• [Excerpt to read]:
The efficacy of the VOCs produced by Trichoderma strains on LB in inhibiting C. acutatum growth was probably due to the amino acids present [50]. Bruce et al. [51] demonstrated that the amino acid composition of the medium affects the production of fungicidal VOCs by Trichoderma aureoviride. Therefore, the use of different culture media with different nutritional compositions is a strategy to promote the production of secondary metabolites (SMs) with antifungal potential on Trichoderma strains.

• [Exercise brief]:
Continue the passage on Trichoderma volatiles and culture media, picking up after its final sentence. The listing has no connection to the Trichoderma passage.

• [Given information]:
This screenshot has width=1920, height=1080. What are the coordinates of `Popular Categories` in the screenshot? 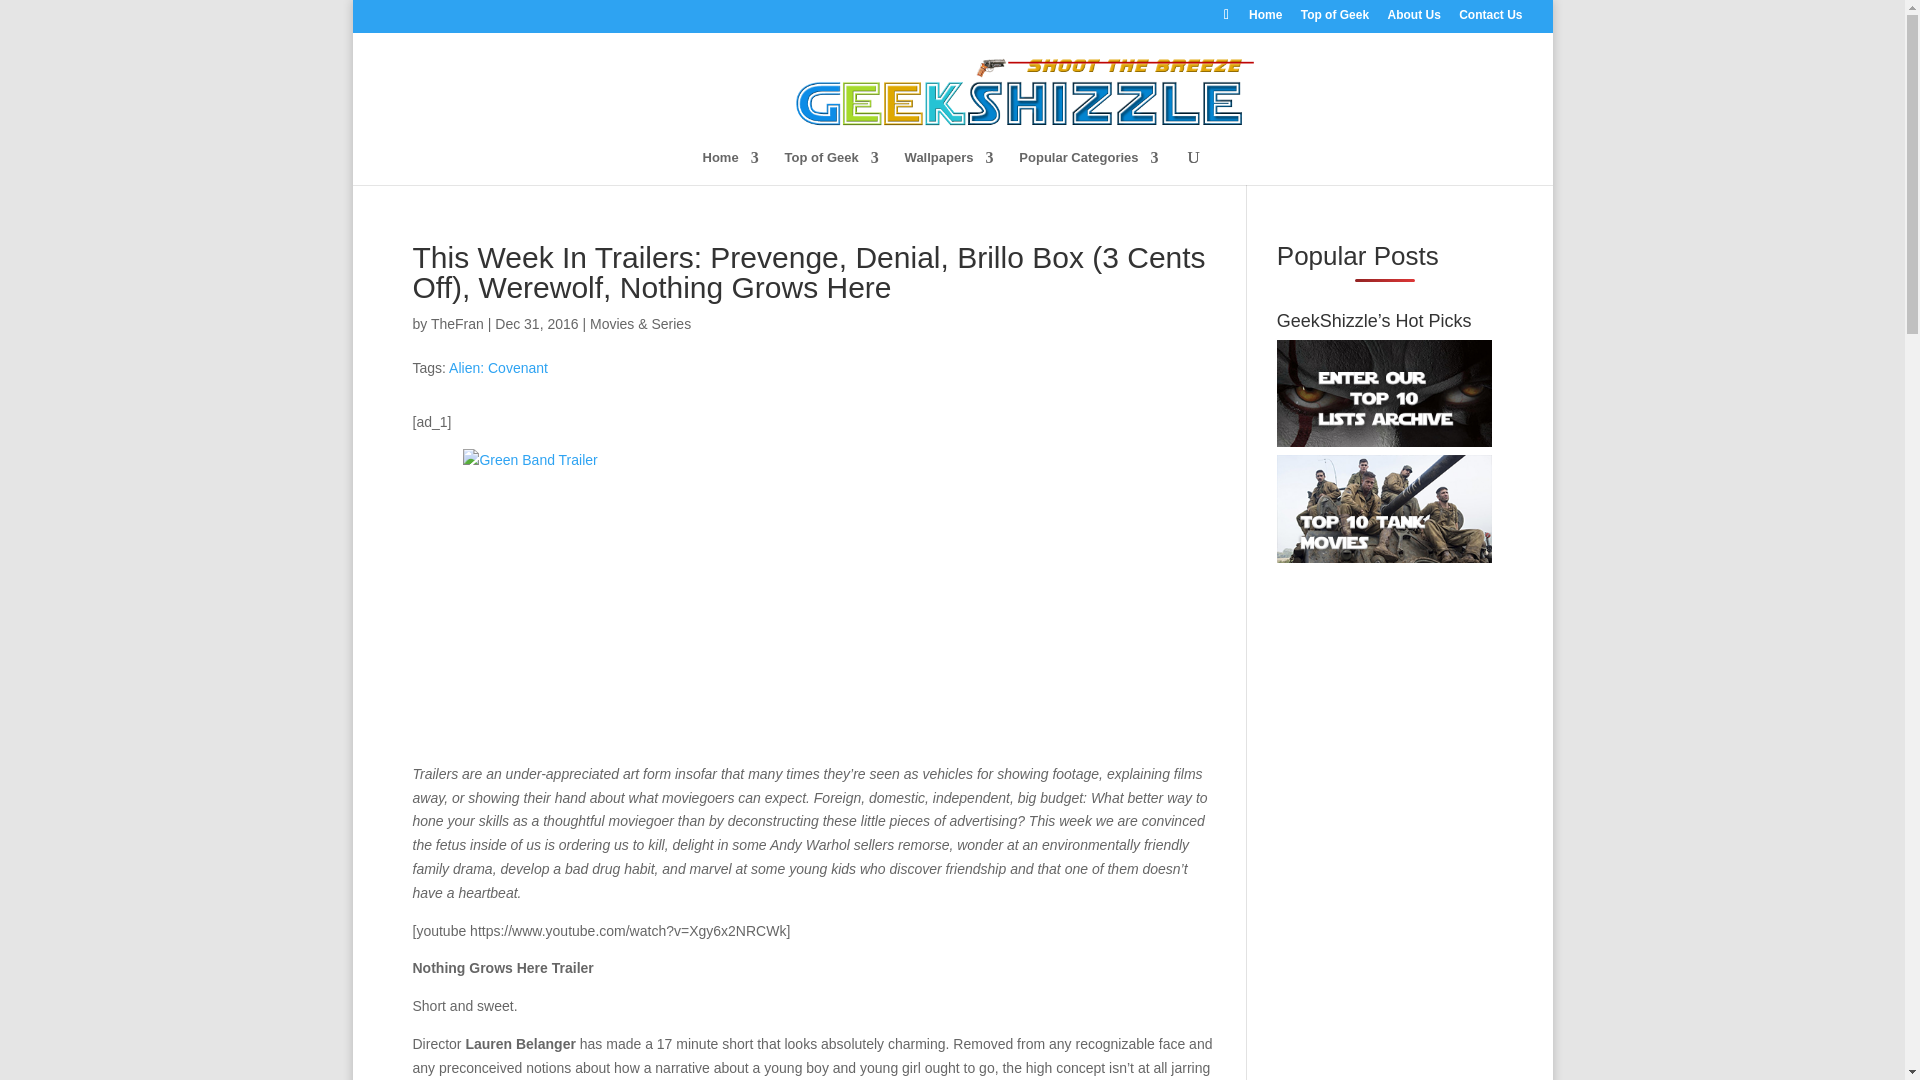 It's located at (1088, 166).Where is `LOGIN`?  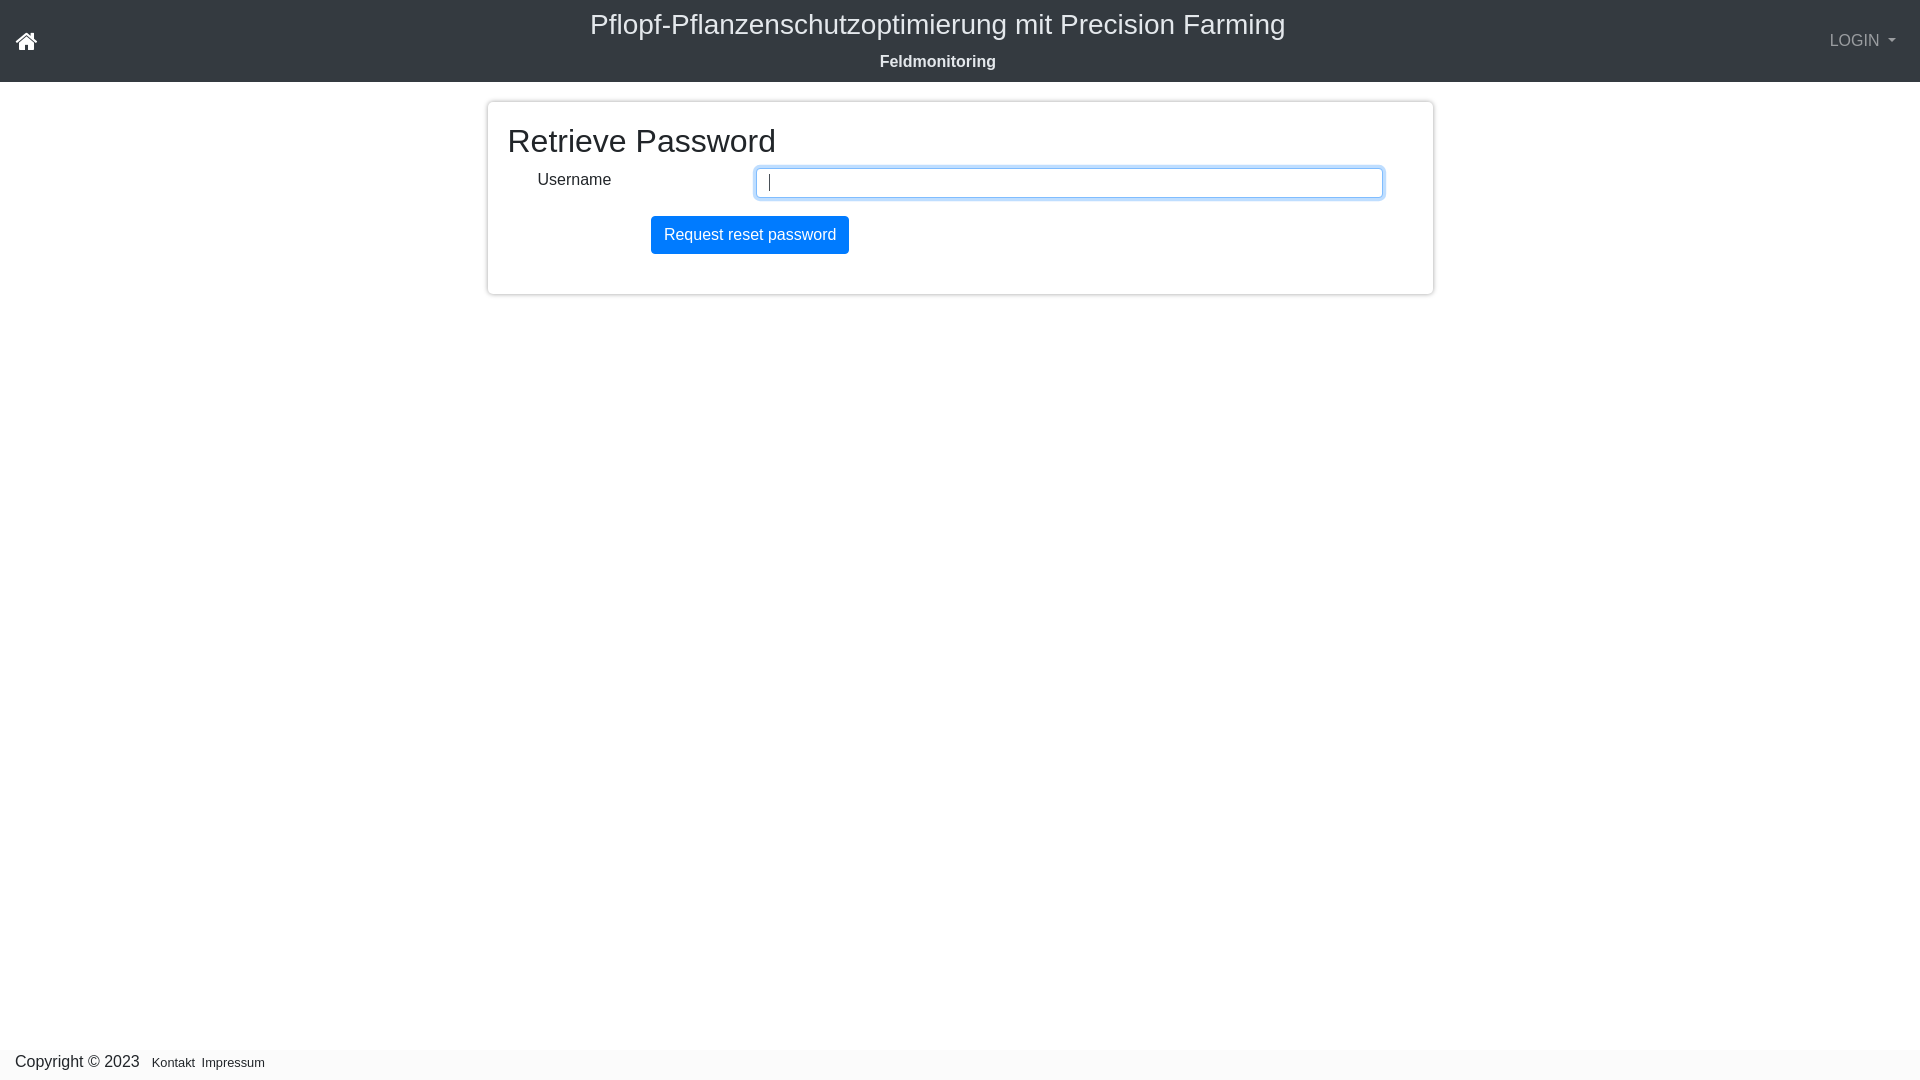
LOGIN is located at coordinates (1863, 41).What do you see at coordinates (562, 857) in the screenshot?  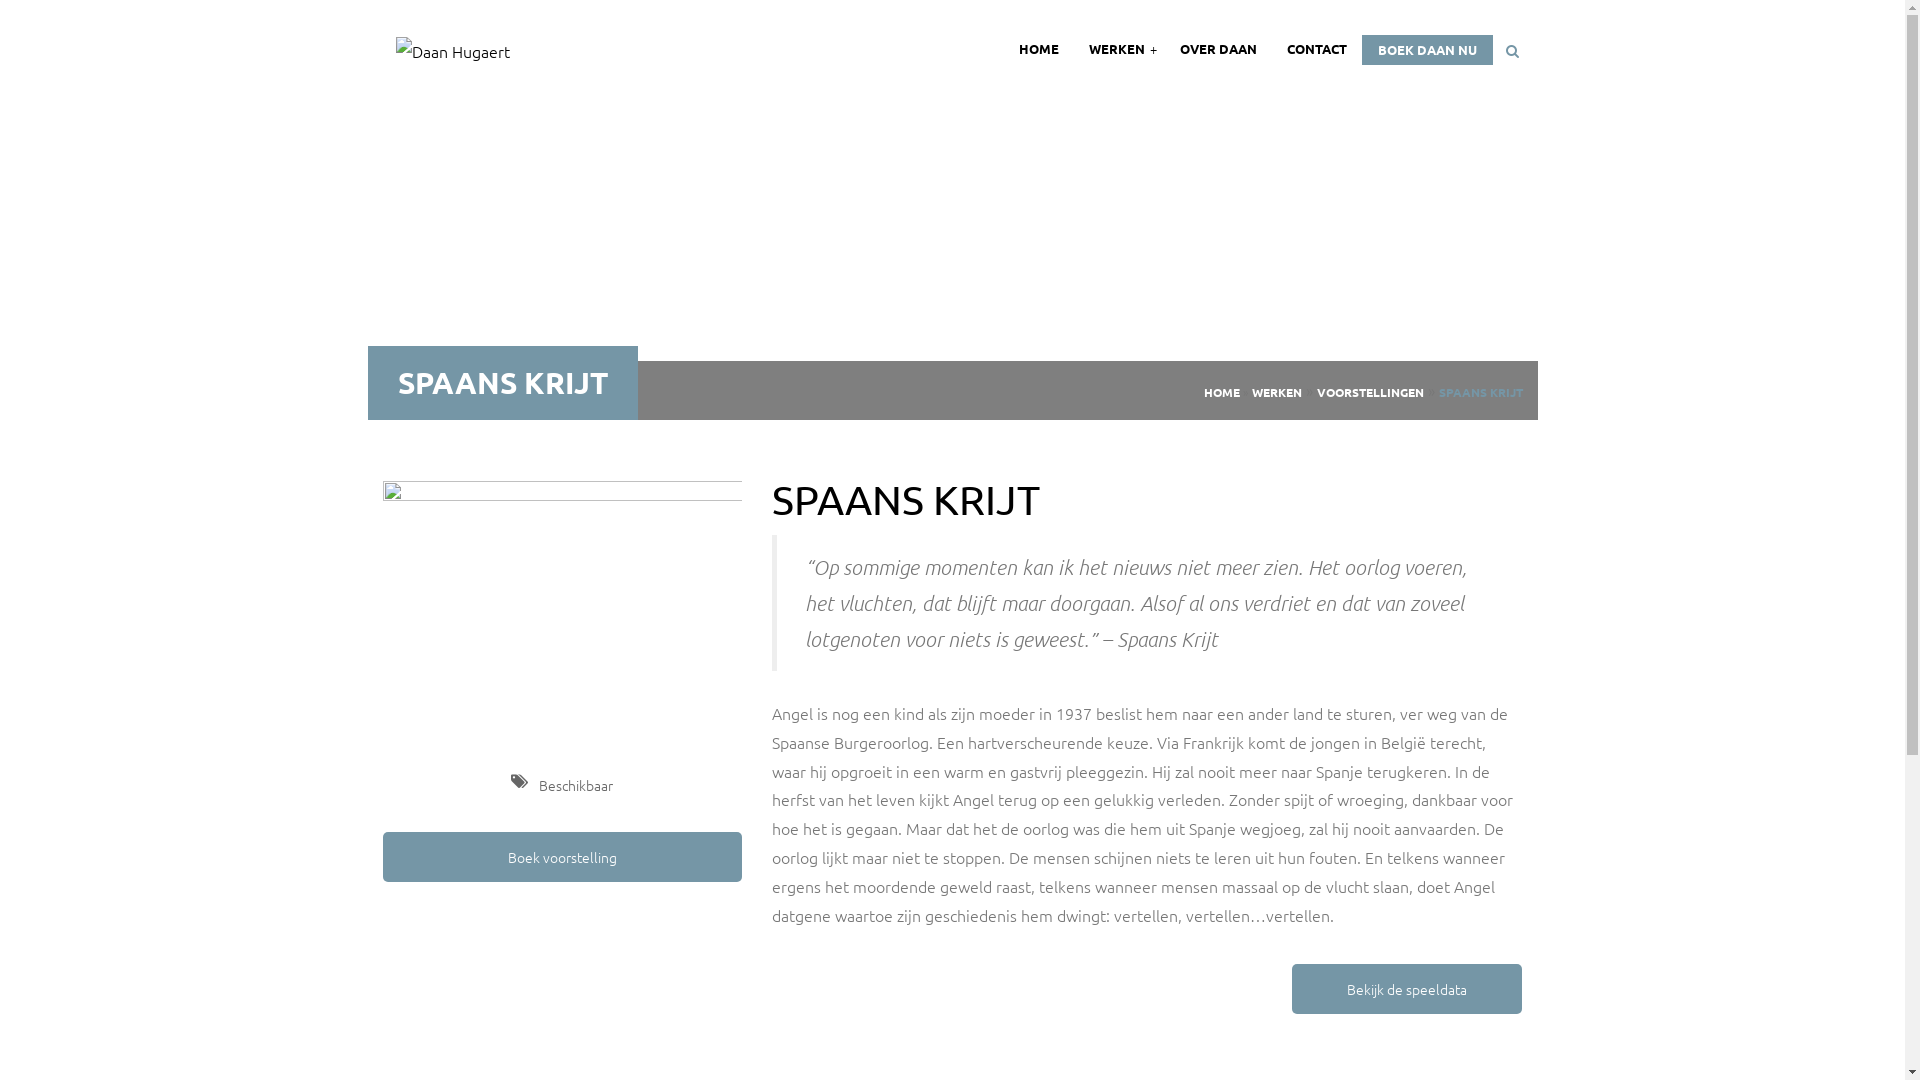 I see `Boek voorstelling` at bounding box center [562, 857].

• [Solved problem]:
Therefore, we analysed the VOCs produced individually by the strains and those produced in the dual confrontation systems on LB medium using GC-MS. Each individually assessed strain produced a different VOCs profile, both in terms of composition and abundance. Individually, C. acutatum mainly produced organosulfur and unknown compounds, whereas the most abundant VOCs produced by T. atroviride IMI206040 were ketones, terpenes, and unknown compounds. Conversely, T. asperellum T1, Trichoderma sp. T2, and T. asperellum T3 mainly produced ketones, terpenes, and heterocyclic compounds. This indicated that Trichoderma species possess a versatile metabolism based on the high number of genes involved in SM production [52]. Although the Trichoderma strains assessed in this study belonged to the same phylogenetic clade (Trichoderma), their VOC profiles showed notable differences, even between the T. asperellum strains, e.g., in the production of heterocyclic compounds, ketones, and terpenes. Hence, the VOC profile of Trichoderma was strain-dependent. These results are consistent with those reported in [14,15], which demonstrated that Trichoderma harzianum, T. hamatum, T. reseei, and T. velutinum strains produced specific VOC profiles.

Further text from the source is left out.